Do this: Rewrite the material below as a numbered list, from its beginning down to and including the line that contains "pyautogui.click(x=94, y=1392)". Leave out any blank lines.

(Word and element location data)
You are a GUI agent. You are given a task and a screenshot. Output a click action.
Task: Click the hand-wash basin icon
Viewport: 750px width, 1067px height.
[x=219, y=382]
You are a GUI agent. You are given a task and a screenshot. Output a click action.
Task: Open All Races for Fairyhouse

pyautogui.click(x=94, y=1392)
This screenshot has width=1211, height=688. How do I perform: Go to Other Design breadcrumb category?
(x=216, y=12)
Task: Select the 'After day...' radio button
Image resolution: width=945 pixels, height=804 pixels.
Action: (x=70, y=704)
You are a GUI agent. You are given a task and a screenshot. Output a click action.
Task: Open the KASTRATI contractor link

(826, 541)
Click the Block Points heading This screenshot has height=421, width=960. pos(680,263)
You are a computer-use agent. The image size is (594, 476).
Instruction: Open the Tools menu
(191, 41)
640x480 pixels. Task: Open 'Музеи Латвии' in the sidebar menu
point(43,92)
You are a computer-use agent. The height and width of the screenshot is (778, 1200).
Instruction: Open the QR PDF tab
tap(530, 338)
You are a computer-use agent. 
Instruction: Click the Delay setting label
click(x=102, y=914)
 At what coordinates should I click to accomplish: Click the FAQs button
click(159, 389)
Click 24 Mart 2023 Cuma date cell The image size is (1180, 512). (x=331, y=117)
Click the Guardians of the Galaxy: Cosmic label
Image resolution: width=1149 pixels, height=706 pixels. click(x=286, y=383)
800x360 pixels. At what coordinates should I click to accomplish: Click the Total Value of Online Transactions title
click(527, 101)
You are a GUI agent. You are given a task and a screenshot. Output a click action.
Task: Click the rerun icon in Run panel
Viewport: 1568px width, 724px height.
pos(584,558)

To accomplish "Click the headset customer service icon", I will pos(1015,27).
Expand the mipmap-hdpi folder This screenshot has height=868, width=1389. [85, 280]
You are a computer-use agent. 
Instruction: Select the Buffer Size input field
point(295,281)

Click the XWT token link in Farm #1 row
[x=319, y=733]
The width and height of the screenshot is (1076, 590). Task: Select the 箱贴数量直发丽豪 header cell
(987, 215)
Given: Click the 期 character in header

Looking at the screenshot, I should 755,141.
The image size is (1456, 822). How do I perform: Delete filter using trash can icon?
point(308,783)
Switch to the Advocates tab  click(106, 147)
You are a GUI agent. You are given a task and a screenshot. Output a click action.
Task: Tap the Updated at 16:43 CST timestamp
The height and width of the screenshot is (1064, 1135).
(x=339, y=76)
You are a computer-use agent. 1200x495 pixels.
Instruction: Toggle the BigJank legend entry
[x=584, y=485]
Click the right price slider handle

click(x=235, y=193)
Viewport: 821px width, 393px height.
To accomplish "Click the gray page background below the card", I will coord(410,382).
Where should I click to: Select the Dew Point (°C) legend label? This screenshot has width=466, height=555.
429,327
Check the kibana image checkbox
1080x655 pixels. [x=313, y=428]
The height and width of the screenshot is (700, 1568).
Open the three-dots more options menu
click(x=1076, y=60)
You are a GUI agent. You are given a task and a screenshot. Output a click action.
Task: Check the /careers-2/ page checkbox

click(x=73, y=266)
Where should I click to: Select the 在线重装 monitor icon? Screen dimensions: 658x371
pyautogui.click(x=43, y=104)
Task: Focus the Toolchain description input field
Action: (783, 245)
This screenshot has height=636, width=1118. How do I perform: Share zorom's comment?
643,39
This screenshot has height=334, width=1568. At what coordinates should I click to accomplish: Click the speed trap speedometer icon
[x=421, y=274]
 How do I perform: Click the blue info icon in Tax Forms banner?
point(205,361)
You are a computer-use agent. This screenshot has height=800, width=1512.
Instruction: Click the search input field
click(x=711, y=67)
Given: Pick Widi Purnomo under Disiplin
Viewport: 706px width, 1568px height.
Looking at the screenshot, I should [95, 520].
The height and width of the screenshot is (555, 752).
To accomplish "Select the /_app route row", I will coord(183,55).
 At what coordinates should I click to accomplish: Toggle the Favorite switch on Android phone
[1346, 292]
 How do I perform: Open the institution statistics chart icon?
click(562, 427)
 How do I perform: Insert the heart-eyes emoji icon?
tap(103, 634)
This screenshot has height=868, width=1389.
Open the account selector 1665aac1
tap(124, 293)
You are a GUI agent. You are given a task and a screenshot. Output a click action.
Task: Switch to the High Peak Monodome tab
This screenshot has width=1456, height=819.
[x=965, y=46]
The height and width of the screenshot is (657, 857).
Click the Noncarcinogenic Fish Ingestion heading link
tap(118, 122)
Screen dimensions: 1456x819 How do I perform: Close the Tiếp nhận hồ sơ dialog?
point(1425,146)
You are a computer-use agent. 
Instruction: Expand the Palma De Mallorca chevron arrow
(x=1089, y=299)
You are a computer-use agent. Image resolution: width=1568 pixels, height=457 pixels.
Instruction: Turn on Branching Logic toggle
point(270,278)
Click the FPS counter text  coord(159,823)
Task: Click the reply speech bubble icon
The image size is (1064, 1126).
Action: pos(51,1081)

Answer:
1. You are a GUI agent. You are given a task and a screenshot. Output a click action.
2. Task: Click the hand-wash basin icon
3. Viewport: 750px width, 1067px height.
4. [x=219, y=382]
5. You are a GUI agent. You are given a task and a screenshot. Output a click action.
6. Task: Open All Races for Fairyhouse
7. pyautogui.click(x=94, y=1392)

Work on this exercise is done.